You know how most laws passed by Congress have some fancy name– like the "Inflation Reduction Act" or the "USA PATRIOT Act" or some such nonsense?
Well, on November 7, 1973, US Senator James Fulbright introduced a very short bill – it was only ONE page – that didn't even have a name. But Fulbright's unnamed bill ended up being one of the most important pieces of legislation in US history.
By the time Fulbright introduced his bill, it had been two years since the legendary "Nixon Shock" of 1971. That was when US President Richard Nixon implemented wage and price controls, and canceled the US dollar's convertibility into gold.
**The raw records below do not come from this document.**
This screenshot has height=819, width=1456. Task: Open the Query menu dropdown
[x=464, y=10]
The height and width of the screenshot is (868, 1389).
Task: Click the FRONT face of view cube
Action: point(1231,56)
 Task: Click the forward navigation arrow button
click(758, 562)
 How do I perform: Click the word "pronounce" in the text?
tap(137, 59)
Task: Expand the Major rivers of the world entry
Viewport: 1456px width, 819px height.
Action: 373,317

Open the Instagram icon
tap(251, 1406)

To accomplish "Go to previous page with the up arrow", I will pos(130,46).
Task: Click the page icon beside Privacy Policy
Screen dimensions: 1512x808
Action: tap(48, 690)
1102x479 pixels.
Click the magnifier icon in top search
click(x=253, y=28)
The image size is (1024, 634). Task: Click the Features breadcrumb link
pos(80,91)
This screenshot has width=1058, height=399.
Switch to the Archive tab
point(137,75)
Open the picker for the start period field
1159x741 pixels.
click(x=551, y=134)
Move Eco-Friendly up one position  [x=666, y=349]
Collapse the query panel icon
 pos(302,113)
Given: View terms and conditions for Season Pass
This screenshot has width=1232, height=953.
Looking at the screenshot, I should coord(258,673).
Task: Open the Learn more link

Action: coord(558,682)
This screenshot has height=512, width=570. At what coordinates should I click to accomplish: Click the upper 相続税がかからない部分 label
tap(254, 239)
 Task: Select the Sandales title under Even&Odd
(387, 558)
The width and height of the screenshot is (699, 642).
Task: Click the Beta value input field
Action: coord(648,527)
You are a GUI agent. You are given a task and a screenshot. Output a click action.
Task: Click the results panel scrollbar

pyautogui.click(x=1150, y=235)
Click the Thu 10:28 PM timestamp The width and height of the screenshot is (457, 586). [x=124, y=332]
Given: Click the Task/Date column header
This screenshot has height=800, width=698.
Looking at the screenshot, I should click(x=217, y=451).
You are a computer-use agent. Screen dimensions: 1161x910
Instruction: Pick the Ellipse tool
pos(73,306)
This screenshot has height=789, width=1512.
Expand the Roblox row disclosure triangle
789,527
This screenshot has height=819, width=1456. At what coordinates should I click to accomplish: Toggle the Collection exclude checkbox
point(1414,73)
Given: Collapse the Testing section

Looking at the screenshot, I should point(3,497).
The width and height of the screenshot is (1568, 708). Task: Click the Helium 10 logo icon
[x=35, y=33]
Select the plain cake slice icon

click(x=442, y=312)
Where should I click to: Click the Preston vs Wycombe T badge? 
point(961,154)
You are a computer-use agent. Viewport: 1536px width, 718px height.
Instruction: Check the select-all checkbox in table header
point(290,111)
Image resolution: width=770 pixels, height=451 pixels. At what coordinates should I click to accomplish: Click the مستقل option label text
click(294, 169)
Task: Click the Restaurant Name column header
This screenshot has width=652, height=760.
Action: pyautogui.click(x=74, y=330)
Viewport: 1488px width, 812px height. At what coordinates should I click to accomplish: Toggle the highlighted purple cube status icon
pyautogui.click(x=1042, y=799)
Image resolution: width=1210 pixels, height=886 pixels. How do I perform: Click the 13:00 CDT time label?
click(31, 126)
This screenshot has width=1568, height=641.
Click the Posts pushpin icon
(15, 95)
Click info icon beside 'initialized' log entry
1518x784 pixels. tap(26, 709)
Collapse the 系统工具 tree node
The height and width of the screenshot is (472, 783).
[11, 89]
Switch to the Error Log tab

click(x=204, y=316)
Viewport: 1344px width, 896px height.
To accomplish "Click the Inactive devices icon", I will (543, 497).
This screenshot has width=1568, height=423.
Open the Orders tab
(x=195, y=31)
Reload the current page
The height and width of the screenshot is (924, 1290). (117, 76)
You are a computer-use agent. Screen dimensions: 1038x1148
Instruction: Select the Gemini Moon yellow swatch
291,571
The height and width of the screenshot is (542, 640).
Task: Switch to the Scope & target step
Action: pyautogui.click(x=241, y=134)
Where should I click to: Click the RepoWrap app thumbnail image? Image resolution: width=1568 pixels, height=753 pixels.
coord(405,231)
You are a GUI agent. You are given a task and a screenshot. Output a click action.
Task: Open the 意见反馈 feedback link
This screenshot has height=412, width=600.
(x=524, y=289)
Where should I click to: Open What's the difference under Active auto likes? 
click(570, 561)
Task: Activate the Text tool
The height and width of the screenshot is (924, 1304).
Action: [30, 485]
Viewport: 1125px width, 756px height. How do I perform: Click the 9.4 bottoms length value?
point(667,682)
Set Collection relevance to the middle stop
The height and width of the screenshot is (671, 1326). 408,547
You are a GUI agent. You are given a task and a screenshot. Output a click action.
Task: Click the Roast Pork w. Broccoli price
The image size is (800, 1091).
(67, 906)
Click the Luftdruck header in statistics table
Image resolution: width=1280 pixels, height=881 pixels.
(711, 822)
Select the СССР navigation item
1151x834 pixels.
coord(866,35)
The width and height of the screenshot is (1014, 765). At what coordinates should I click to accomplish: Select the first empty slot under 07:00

Nixon famously promised the American public that there wouldn't be any negative consequences from his actions. Yet inflation hit 3% the following year, in 1972. Then 4.7% in 1973. Then 11.2% in 1974.
Simultaneously, gold prices around the world were surging… from $35/ounce before the Nixon Shock, to more than $170 in 1974.
But individual Americans weren't allowed to benefit from those gains thanks to a forty-year-old executive order that had been signed in 1933 by then President Franklin Roosevelt.
Roosevelt's Executive Order 6102 criminalized the private ownership of more than $100 worth of gold in the United States. Roosevelt also gave Americans just 25 days to turn over their gold to the Federal Reserve… or else face up to ten years in prison.